Today Mayor Durkan vetoed the heart of the City Council’s changes to the 2020 budget rebalancing package, while also announcing that she had reached a compromise deal with several Council members on a revised COVID-19 relief package that would deliver $45 million this year and next without fully draining the city’s reserve funds.
In a press release and press conference this afternoon, Durkan cited several items that led her to exercise her veto pen:
- the reduction of 100 SPD officer positions in 2020 despite the known issues with layoffs;
- the defunding of the Navigation Team without a plan for addressing problematic homeless encampments;
- the cuts to the salaries of the Chief of Police and her command staff;
- borrowing $14 million for new spending;
- taking an additional $3 million from the city’s reserve funds for the Council’s own use, purportedly to fund research on alternative structures for public safety.
The budget package is actually fifteen bills; Durkan signed ten, returned two unsigned, and vetoed three.
Signed: Council bills 119818, 119819, 119820, 119821, 119822, 119823, 119824, 119839; Resolutions 31952 and 31954.
Returned unsigned: Council bills 119860 and 119861
Vetoed:
- Council bill 119825: this is the bulk of the Council’s budget changes, including the cuts to SPD and the Navigation Team.
- Council bill 119862: appropriates $3 million to the Legislative Department to “research processes to promote public safety.”
- Council bill 119863: borrows $14 million internally from the Construction and Inspection Fund to be invested in capacity-building in community-led organizations that might be asked to scale up next year to offload some public-safety responsibilities from SPD that don’t require an armed response.
The veto notwithstanding, relations seem to be getting on a more promising track between the Mayor and the City Council. In her press release, the Mayor said:
“The Mayor and Mayor’s Office have been in active discussions with several Council offices regarding potential joint efforts to address Executive and Legislative priorities, and the veto allows all parties more time to reach consensus.”
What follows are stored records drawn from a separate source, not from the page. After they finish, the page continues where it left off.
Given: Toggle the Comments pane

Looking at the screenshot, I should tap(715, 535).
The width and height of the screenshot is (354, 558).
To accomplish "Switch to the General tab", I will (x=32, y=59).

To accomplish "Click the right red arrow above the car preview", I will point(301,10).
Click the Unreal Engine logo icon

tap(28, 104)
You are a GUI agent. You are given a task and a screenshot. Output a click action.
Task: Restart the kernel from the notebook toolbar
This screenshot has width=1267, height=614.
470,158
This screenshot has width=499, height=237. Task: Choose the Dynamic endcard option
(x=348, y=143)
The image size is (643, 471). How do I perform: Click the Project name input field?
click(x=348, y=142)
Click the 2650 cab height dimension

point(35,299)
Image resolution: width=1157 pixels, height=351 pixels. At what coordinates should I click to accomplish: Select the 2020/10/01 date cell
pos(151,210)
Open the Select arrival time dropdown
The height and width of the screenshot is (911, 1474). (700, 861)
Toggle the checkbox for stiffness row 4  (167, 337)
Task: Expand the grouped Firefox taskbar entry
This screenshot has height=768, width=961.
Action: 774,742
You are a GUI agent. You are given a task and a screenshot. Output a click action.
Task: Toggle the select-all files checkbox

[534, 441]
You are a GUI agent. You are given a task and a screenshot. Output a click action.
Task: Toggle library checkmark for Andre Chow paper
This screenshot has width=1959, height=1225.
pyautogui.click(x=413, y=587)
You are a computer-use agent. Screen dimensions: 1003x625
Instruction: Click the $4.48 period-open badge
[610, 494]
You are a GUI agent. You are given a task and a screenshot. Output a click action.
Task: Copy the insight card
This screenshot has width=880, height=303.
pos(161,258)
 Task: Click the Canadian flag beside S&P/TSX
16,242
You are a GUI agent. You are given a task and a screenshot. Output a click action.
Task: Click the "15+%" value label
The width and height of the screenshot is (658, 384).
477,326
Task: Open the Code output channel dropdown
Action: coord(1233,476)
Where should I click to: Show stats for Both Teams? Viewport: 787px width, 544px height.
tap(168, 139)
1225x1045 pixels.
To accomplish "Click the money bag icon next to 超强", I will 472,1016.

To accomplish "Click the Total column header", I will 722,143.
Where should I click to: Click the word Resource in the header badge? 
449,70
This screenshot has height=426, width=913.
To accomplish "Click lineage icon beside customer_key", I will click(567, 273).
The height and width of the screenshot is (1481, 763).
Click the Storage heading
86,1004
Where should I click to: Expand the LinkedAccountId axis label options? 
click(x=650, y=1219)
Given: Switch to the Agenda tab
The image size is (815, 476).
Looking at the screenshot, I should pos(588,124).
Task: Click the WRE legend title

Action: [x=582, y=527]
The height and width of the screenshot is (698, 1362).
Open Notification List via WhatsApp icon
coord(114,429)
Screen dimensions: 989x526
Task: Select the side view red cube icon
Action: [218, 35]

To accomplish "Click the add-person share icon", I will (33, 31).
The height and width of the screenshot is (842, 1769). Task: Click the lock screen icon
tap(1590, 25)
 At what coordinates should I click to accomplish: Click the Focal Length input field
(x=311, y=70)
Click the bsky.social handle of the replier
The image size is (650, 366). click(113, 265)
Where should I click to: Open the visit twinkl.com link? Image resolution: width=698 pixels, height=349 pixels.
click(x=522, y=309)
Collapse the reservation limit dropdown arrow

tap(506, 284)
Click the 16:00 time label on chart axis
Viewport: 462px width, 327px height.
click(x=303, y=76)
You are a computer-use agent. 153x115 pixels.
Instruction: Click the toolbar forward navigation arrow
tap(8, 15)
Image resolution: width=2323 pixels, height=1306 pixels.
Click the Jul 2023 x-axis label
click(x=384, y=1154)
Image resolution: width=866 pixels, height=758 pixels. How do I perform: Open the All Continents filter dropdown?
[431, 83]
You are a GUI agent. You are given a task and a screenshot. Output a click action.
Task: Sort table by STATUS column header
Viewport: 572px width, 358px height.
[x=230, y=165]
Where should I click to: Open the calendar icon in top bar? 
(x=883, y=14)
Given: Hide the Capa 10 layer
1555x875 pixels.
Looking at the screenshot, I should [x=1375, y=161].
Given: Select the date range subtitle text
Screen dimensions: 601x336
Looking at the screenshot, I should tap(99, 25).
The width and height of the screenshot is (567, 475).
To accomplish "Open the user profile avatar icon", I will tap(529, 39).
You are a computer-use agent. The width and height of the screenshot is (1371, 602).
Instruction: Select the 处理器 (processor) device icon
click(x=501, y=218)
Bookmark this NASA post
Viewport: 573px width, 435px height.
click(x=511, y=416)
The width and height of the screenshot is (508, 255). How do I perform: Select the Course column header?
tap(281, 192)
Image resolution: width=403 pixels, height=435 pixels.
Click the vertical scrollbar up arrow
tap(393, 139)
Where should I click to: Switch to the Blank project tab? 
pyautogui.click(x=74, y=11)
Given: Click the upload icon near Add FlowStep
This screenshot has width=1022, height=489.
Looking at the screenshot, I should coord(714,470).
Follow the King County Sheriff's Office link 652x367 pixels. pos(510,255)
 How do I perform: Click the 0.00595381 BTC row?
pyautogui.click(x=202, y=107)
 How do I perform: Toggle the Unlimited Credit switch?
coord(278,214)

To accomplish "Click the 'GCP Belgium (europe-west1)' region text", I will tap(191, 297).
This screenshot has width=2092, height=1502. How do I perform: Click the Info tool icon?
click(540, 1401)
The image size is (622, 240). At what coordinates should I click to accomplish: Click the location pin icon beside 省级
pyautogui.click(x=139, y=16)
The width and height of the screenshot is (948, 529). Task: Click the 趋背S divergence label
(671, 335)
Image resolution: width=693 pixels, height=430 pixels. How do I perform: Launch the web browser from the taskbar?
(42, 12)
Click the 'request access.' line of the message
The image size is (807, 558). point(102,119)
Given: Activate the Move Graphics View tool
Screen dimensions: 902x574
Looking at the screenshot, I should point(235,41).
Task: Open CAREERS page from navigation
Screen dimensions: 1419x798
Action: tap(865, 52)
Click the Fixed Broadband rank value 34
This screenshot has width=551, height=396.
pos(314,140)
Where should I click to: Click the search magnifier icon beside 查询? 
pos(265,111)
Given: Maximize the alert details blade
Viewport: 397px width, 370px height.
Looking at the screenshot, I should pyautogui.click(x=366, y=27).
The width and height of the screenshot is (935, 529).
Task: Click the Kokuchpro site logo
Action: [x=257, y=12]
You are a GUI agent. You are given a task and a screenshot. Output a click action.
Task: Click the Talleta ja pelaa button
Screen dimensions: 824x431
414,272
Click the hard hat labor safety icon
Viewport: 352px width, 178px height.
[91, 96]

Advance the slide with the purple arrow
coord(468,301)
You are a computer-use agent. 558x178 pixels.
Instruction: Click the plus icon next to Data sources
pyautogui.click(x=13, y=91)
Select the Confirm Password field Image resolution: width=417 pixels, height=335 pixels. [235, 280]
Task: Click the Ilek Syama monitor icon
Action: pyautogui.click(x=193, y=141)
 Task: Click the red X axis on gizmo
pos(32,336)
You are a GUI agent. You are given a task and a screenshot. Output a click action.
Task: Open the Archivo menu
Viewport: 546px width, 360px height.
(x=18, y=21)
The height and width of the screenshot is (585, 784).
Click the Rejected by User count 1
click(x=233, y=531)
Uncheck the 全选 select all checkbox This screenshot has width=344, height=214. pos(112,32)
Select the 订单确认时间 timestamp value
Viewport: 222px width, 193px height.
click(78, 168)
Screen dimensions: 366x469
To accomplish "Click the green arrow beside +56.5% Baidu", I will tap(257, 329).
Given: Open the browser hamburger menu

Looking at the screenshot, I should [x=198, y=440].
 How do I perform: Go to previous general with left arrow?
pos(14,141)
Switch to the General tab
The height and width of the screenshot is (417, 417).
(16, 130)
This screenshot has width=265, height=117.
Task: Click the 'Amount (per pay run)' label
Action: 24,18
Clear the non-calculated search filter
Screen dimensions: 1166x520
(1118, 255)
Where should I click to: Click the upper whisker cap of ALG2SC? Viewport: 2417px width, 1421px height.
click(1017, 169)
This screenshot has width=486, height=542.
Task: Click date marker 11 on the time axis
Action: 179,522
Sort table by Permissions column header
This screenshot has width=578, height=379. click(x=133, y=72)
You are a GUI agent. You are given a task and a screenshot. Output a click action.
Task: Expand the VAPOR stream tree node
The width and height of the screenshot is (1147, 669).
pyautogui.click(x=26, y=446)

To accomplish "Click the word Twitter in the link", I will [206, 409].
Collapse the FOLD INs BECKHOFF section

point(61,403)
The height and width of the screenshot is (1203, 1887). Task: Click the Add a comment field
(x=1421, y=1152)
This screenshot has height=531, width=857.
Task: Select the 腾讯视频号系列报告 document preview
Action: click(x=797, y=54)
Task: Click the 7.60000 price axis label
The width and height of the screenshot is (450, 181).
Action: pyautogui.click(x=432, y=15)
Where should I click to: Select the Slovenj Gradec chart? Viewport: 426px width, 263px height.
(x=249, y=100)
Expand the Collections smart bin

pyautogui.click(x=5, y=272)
In that spirit, Durkan along with Council members Gonzalez, Mosqueda and Morales also announced today that they had come to a deal on a compromise COVID-19 relief package to replace the one that the Mayor also recently vetoed (and the Council overruled, then immediately changed). The package would spend $45 million over 2020 and 2021 while leaving $50 million in the city’s reserve fund to offset the huge revenue shortfalls the city has seen and is expected to continue seeing next year. Here are the details on the proposed spending in that compromise package:
With the Mayor’s veto now a done deal, the Council has 30 days to vote to either sustain or override the veto — which means they also have 30 days to try to reach a compromise budget deal with the Mayor. The city is required to have a balanced budget, so the only two real options on the table are overriding the veto or reaching a new deal. And overriding the veto is the less attractive option, not only because of the political pressure on City Hall to put aside differences and make progress, but because the Council can’t actually force the Mayor to spend money that it appropriates. If they want to make cuts to SPD and actaully see the money moved to new community-led programs, they need the Mayor’s cooperation.
The City Council will be in recess for the next two weeks, so one can expect that this will be a top priority for them when they get back — and there will likely be a fair amount of behind-the-scenes diplomacy over the next two weeks as well.